Il provvedimento è stato emesso dal Tribunale di Trapani-Sezione Misure di Prevenzione su richiesta della Procura della Repubblica di Palermo. Le indagini patrimoniali, affidate ai finanzieri del Nucleo di Polizia Economico-Finanziaria di Palermo, si sono concentrate su Vincenzo Crimi, già sottoposto nel 2000 a misura di prevenzione personale e arrestato nel 2017, insieme con altre 8 persone, dagli investigatori del Gico di Palermo in esecuzione di un’ordinanza di applicazione di misure cautelari emessa dal Tribunale del capoluogo siciliano.

Le indagini, coordinate dalla Direzione Distrettuale Antimafia, avevano permesso di smantellare un’organizzazione criminale siciliana dedita al traffico di droga, per lo più cocaina, operante nel trapanese, con fonti di approvvigionamento dislocate fra le provincie di Agrigento, Trapani, Palermo, Roma ed in Spagna. Il procedimento, che ha tratto origine anche dalle dichiarazioni rese nel 2013 dall’allora collaboratore di giustizia Giuseppe Tuzzolino, ha portato alla condanna in primo grado di Crimi alla pena di 8 anni di reclusione.

Gli specialisti della Guardia di Finanza avrebbero accertato in capo a Crimi una notevole disponibilità di beni assolutamente non congrui con i suoi redditi ufficiali. Crimi aveva effettuato investimenti in attività commerciali, beni immobili, beni mobili e rapporti bancari/postali assolutamente sproporzionati rispetto alle entrate lecite dichiarate e, in generale, alle proprie disponibilità economiche così come ricostruite dalle indagini svolte dalla Guardia di Finanza di Palermo.

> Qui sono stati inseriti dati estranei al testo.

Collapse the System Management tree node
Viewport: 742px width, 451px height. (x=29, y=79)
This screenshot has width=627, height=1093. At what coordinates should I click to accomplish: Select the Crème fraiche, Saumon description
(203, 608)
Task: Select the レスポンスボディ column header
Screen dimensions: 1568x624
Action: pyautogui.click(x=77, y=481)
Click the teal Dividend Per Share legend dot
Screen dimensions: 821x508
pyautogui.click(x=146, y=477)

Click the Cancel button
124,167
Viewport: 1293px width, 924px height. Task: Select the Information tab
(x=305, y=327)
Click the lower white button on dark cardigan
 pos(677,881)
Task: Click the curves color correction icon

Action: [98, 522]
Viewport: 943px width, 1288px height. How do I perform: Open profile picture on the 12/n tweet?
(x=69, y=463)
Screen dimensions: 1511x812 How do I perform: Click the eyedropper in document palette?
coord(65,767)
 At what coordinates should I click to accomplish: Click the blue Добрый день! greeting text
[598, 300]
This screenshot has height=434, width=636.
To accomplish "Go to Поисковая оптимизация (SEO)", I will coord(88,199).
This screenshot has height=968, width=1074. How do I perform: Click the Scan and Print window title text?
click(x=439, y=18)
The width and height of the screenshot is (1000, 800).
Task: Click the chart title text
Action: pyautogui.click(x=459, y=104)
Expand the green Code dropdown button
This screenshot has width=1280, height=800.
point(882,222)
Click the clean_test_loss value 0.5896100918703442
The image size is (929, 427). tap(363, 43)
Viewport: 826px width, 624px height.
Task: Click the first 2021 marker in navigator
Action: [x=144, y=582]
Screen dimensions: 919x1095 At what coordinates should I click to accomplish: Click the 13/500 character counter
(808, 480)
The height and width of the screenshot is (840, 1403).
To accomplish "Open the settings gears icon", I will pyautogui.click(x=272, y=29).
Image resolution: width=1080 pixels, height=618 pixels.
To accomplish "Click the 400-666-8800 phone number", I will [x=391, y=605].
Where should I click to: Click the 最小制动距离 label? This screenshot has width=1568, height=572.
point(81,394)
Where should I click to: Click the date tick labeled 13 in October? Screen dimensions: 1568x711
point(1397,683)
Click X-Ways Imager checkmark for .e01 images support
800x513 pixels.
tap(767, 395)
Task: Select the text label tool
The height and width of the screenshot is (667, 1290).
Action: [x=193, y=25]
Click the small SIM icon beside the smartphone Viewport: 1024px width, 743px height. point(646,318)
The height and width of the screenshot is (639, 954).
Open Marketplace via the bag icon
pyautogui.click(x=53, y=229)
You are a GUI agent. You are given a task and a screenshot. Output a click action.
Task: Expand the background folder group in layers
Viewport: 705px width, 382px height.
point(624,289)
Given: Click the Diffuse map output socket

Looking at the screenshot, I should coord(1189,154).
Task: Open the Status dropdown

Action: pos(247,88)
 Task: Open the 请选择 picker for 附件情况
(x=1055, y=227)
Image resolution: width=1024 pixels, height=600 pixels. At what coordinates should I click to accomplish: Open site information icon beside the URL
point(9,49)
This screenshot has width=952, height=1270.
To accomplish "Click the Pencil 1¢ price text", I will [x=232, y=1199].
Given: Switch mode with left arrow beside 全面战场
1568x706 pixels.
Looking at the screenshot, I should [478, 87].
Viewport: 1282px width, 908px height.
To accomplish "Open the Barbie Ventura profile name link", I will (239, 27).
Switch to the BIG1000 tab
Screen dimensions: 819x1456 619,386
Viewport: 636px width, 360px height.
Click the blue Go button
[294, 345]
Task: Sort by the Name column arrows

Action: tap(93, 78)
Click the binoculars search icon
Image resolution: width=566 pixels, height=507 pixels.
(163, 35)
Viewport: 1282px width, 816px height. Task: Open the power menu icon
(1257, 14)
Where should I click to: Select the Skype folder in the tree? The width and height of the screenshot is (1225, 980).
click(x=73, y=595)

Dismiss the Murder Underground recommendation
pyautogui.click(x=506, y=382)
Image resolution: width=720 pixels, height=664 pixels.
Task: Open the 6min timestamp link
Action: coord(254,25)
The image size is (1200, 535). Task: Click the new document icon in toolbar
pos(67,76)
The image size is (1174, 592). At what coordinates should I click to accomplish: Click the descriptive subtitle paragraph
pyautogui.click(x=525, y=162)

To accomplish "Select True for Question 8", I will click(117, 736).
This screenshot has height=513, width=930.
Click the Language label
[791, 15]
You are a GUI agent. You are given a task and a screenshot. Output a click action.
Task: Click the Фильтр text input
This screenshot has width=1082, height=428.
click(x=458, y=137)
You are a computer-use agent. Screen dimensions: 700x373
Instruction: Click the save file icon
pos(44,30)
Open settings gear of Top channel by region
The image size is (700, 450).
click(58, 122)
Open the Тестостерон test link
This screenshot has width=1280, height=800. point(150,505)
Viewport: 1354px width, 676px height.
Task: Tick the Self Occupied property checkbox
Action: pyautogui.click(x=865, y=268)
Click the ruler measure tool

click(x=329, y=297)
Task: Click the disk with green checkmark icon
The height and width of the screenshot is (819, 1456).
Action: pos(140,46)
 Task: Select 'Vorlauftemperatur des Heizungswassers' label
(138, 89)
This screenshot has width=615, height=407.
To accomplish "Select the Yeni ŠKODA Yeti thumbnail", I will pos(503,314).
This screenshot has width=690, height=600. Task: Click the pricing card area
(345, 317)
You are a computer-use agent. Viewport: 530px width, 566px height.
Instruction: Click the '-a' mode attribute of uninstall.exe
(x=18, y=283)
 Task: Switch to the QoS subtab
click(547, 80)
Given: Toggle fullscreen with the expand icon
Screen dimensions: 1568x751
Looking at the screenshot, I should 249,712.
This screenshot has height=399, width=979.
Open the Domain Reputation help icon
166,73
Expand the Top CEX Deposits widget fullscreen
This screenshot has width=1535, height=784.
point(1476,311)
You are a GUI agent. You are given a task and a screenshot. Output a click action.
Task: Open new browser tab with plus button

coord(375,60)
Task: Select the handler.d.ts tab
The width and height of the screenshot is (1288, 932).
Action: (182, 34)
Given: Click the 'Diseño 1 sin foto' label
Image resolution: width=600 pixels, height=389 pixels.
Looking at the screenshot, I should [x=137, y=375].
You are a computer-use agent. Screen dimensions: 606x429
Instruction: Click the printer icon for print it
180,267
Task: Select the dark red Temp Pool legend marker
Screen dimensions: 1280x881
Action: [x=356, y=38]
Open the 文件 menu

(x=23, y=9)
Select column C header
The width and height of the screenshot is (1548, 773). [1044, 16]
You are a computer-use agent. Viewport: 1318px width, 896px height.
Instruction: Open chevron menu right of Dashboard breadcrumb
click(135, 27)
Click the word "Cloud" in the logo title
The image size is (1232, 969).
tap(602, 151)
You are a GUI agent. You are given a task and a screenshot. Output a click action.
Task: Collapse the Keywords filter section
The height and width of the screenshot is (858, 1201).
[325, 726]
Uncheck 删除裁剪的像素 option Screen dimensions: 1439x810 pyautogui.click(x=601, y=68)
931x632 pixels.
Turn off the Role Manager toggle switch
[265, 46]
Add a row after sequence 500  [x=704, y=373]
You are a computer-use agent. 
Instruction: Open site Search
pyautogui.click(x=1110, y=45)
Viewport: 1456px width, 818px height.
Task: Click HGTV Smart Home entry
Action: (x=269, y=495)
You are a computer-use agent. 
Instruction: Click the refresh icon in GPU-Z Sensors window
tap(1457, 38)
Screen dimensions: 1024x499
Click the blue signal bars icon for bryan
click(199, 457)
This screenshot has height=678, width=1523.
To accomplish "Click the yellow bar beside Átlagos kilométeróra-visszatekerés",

In particolare con il provvedimento ablativo emesso dal Tribunale di Trapani – Sezione Misure di Prevenzione, sono stati sequestrati beni per oltre 1 milione di euro consistenti in 2 imprese (con relativo complesso aziendale) con sede a Marsala esercenti l’attività di rimessaggio di imbarcazioni e noleggio di attrezzature edili; una villetta a Marsala; un’autovettura Hiunday I10; 21 tra conti correnti e depositi a risparmio e polizze.